### WHAT YOU HAVE TO DO
Return verbatim the lines of the listing below, starting with the line that contains "Given: Click the" and continuing through the final line of the listing, both ends included. Omit the pictures from your answer.

### DATA SHOWN
|---|

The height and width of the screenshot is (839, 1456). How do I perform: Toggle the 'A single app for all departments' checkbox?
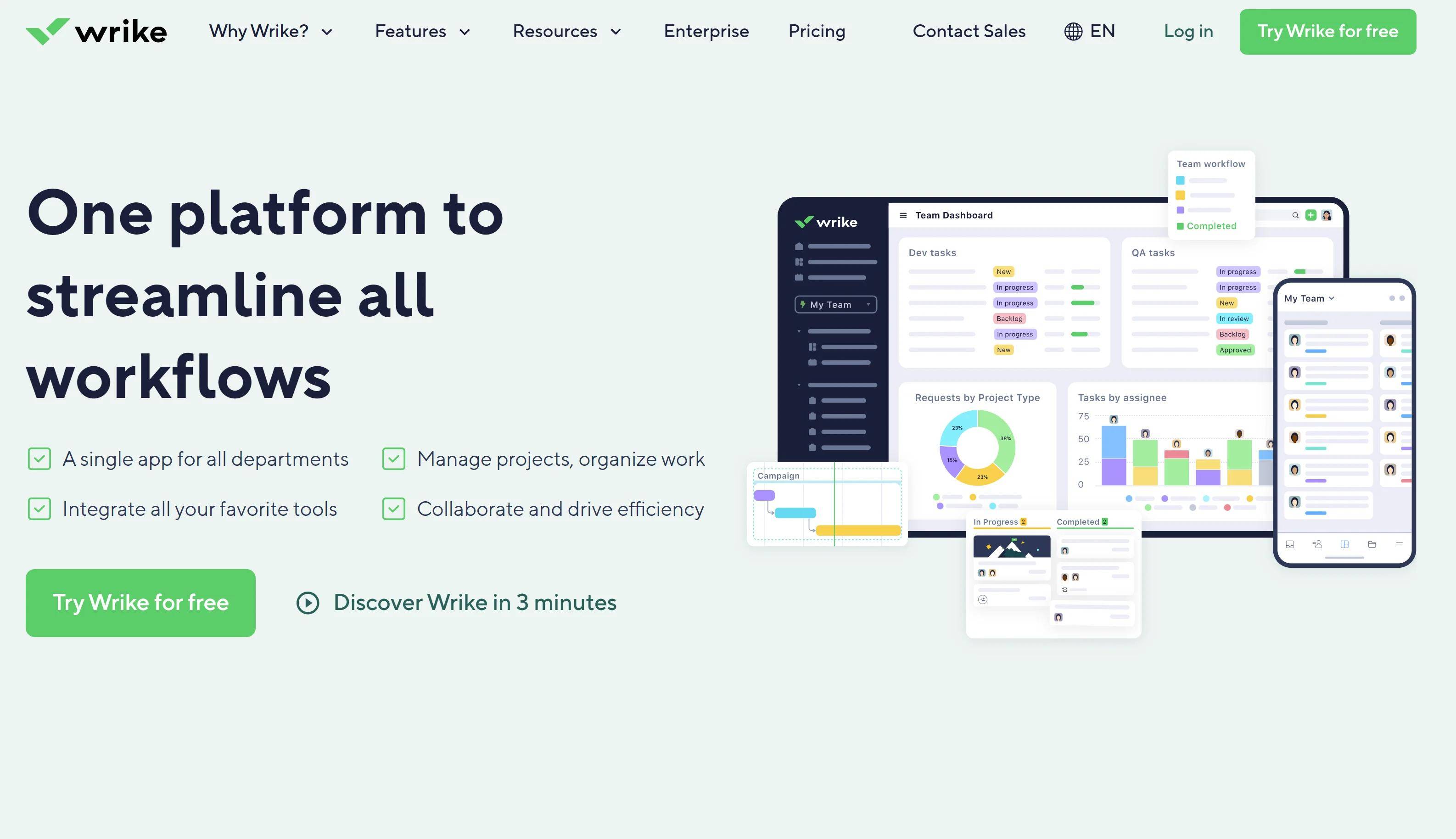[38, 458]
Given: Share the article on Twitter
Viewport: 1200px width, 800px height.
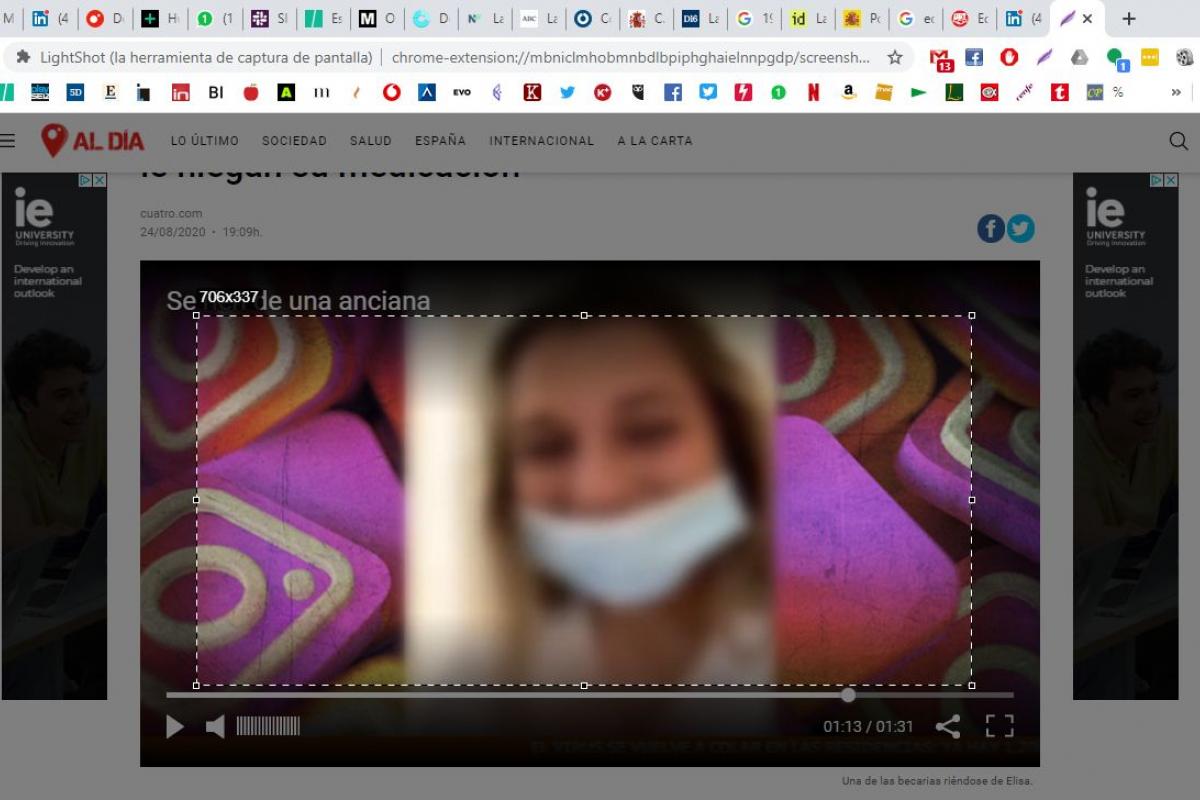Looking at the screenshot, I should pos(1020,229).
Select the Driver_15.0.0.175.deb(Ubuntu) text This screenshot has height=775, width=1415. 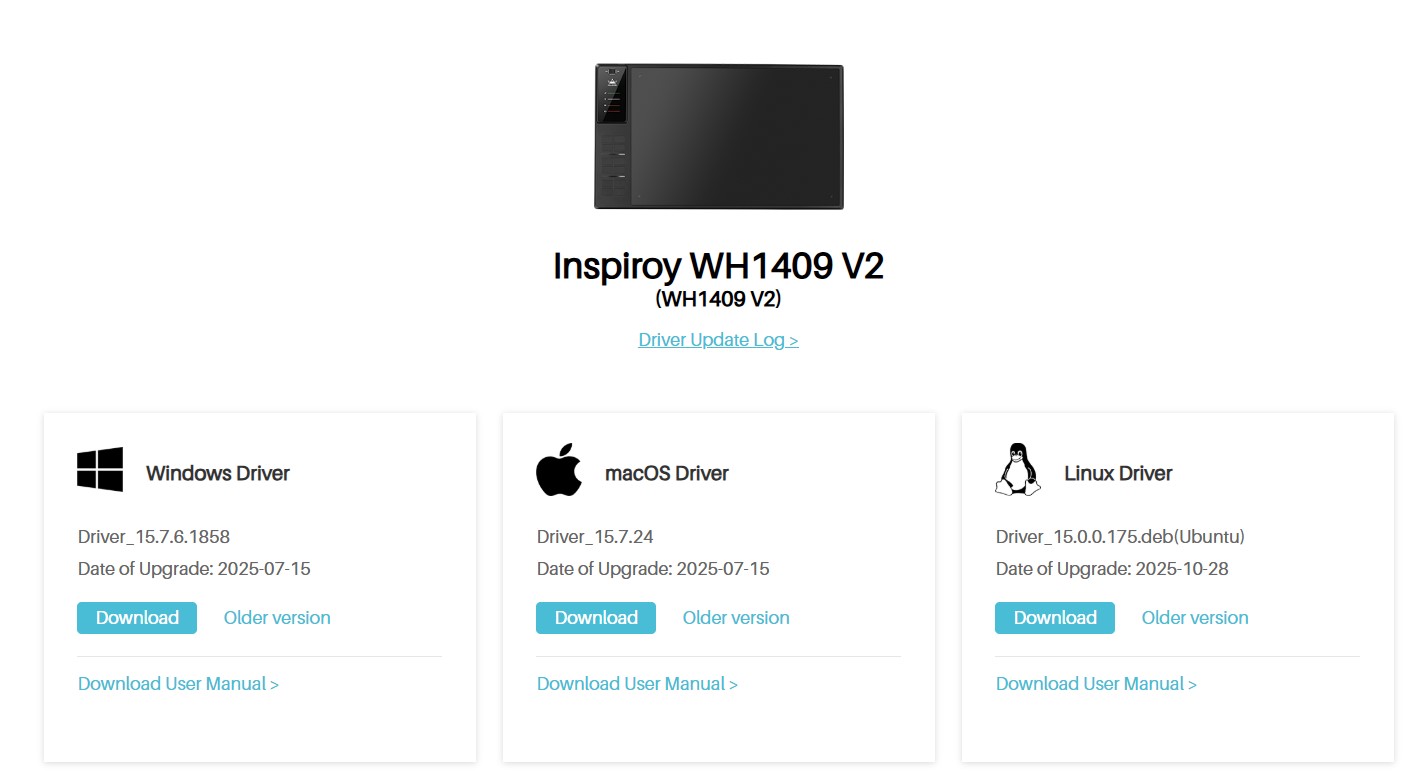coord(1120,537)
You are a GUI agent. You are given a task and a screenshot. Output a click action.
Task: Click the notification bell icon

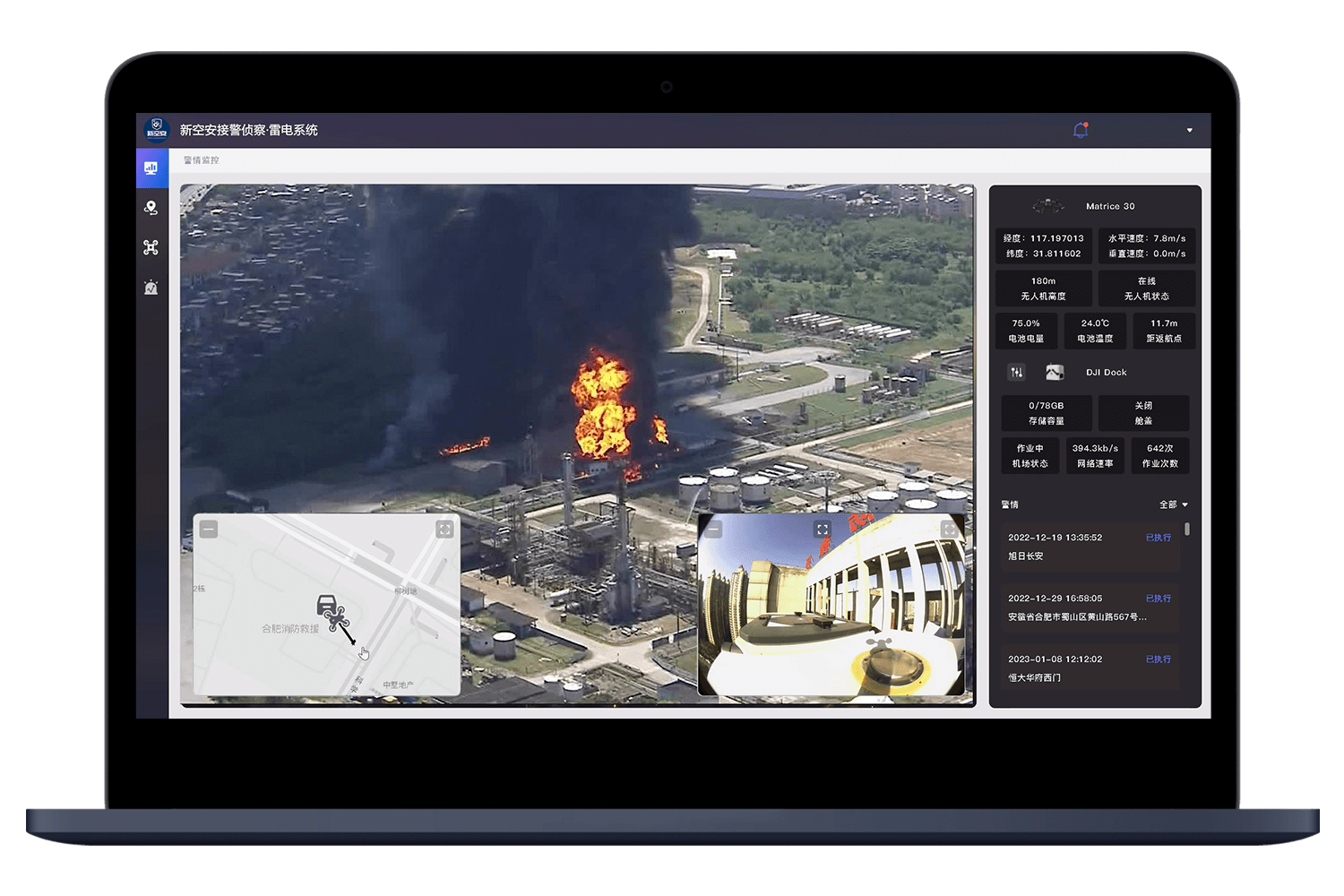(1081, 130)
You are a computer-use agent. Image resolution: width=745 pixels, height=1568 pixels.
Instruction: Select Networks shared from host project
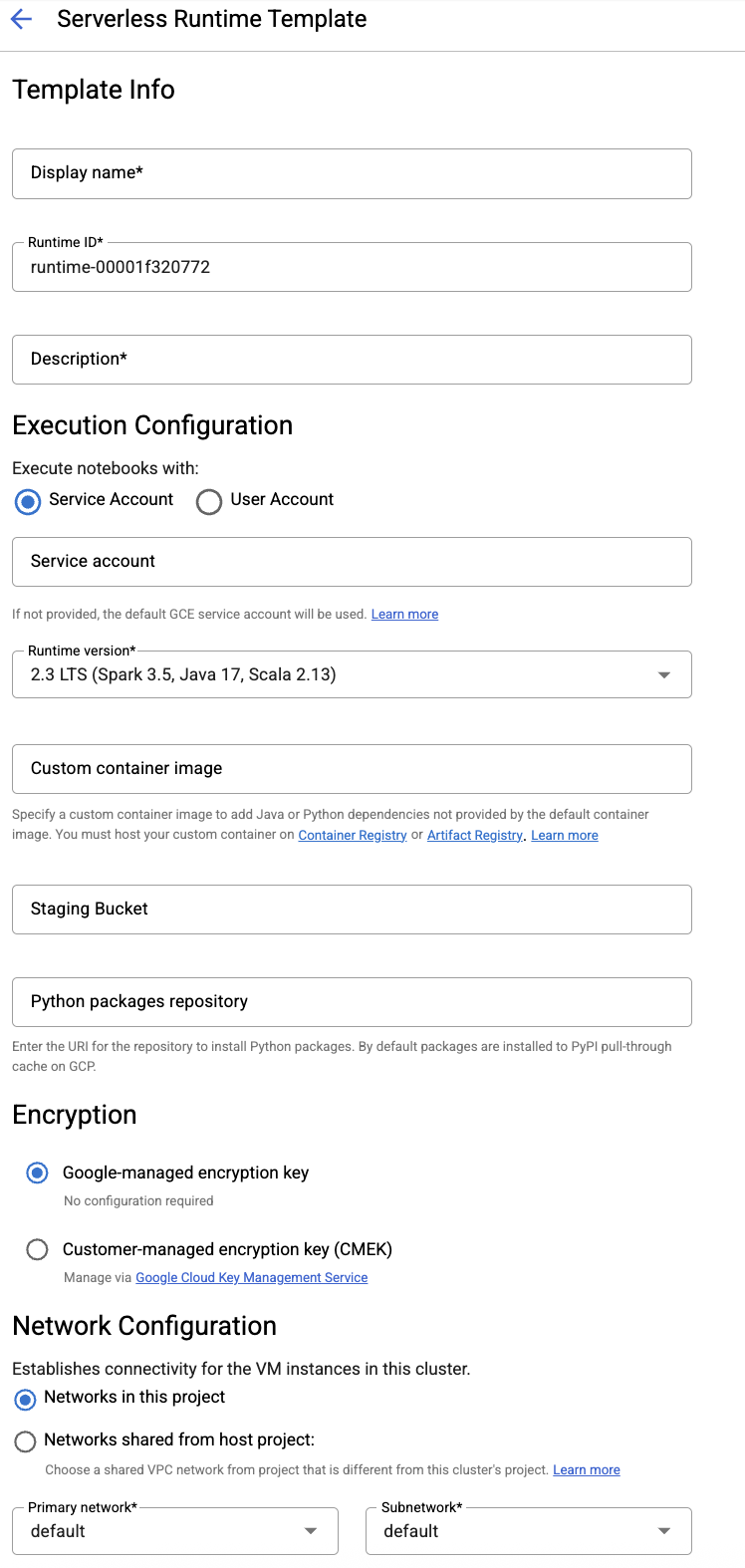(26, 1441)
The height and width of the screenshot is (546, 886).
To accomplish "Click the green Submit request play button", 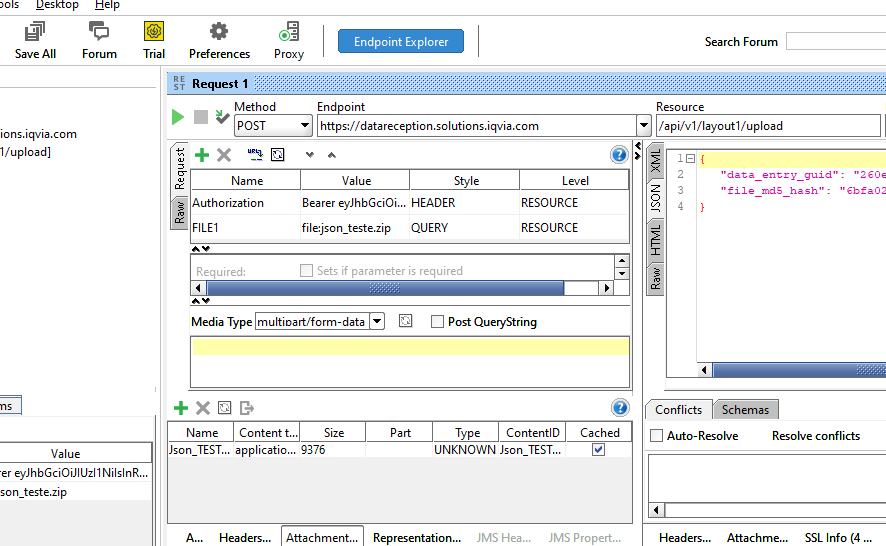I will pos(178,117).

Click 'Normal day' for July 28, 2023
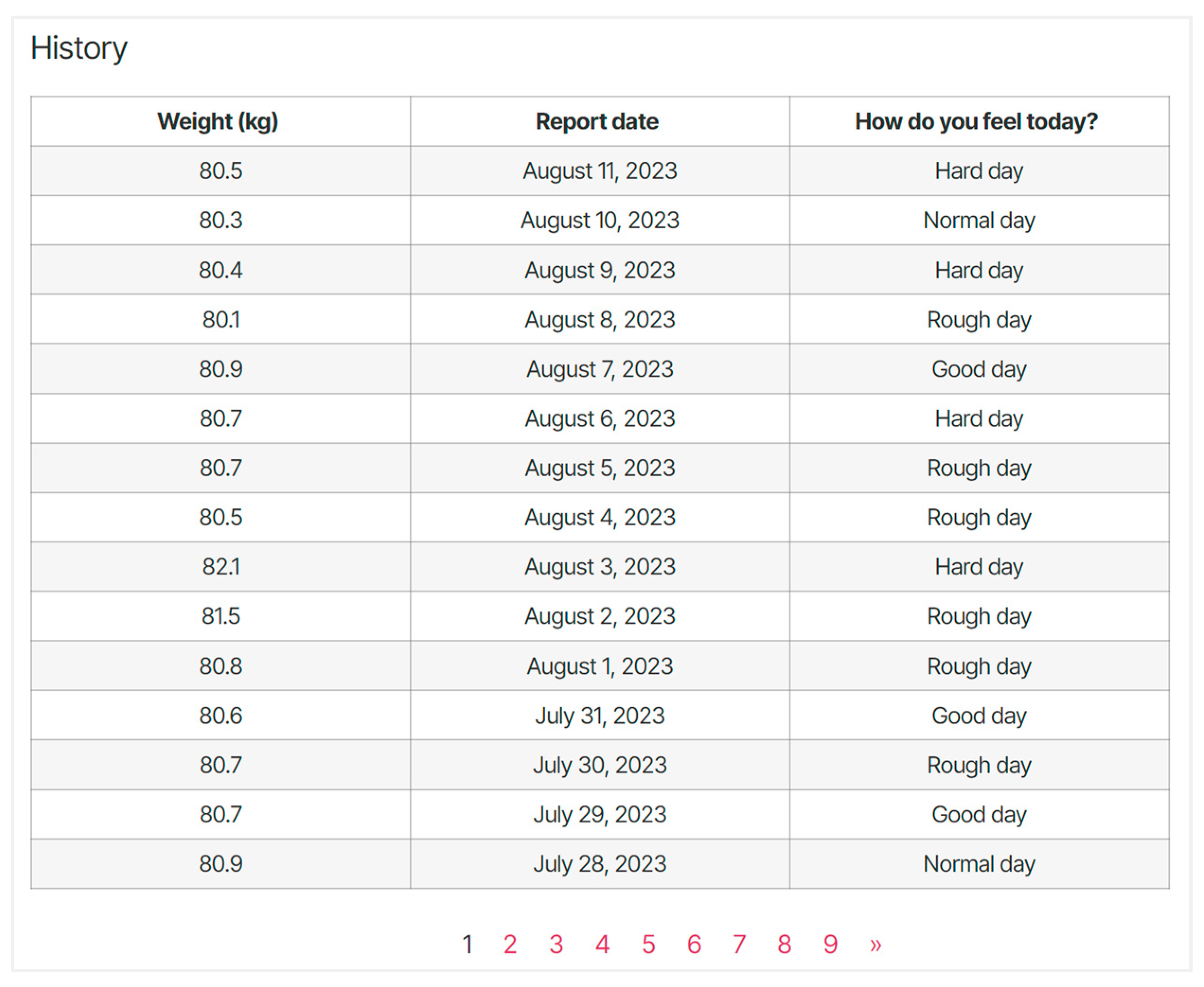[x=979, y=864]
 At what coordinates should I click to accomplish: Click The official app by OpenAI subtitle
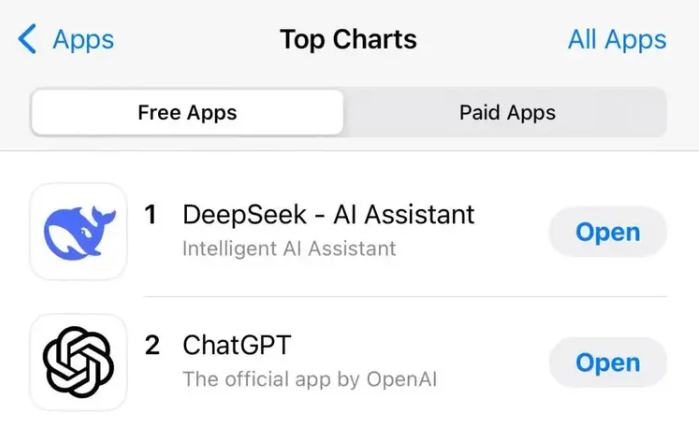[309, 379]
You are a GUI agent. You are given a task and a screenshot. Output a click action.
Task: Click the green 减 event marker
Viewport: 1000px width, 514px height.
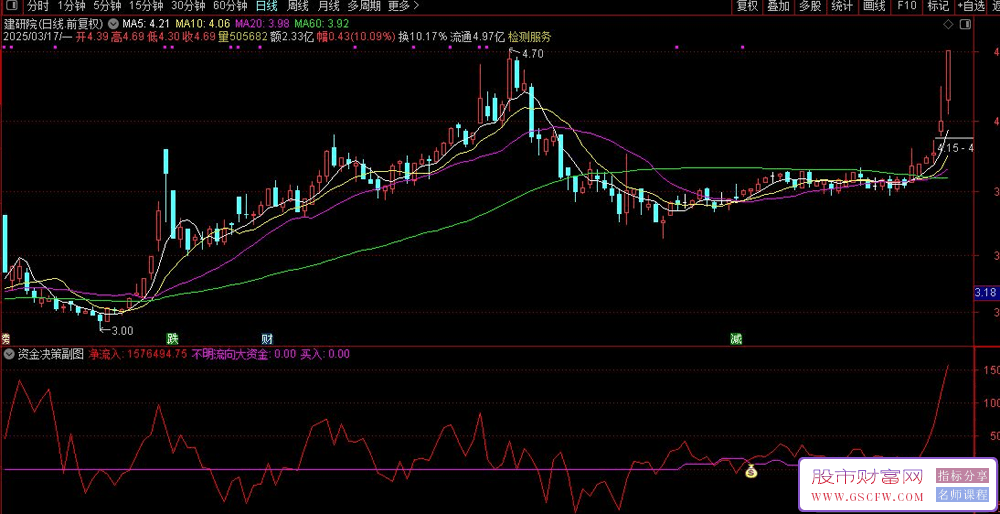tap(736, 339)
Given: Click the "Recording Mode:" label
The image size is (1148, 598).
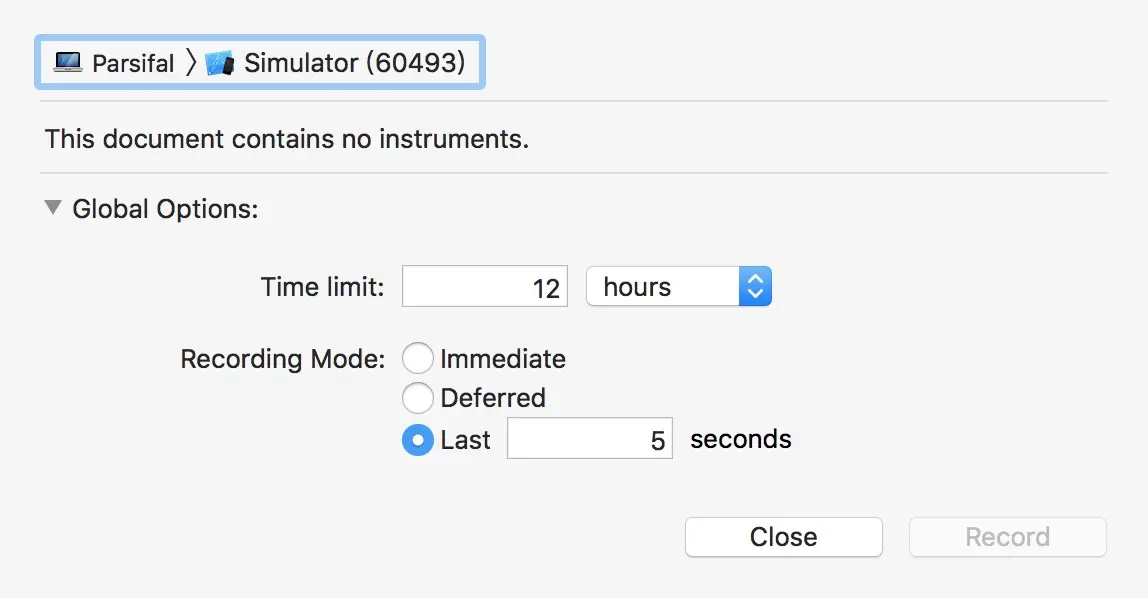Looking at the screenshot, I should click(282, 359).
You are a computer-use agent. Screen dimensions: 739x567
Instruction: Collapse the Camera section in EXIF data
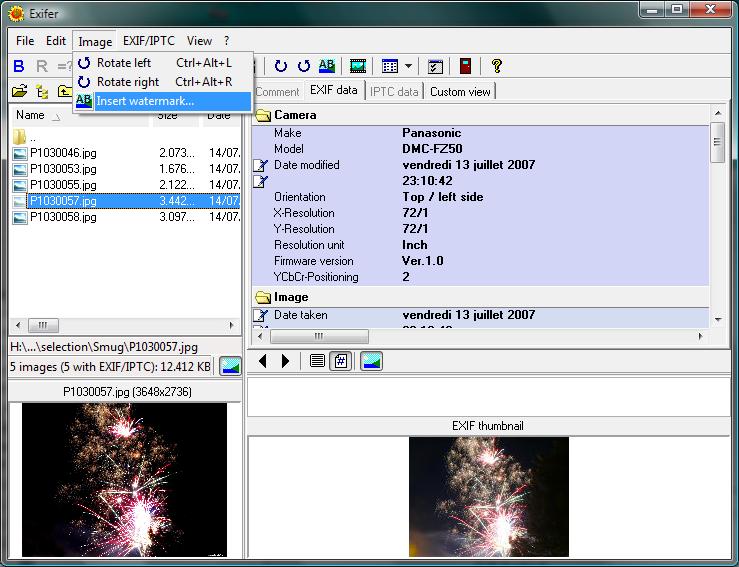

|---|

### FINISHED EXERCISE
Given: Click the "Recording Mode:" label
The image size is (1148, 598).
Looking at the screenshot, I should click(282, 359).
You are a computer-use agent. Screen dimensions: 739x567
Instruction: Collapse the Camera section in EXIF data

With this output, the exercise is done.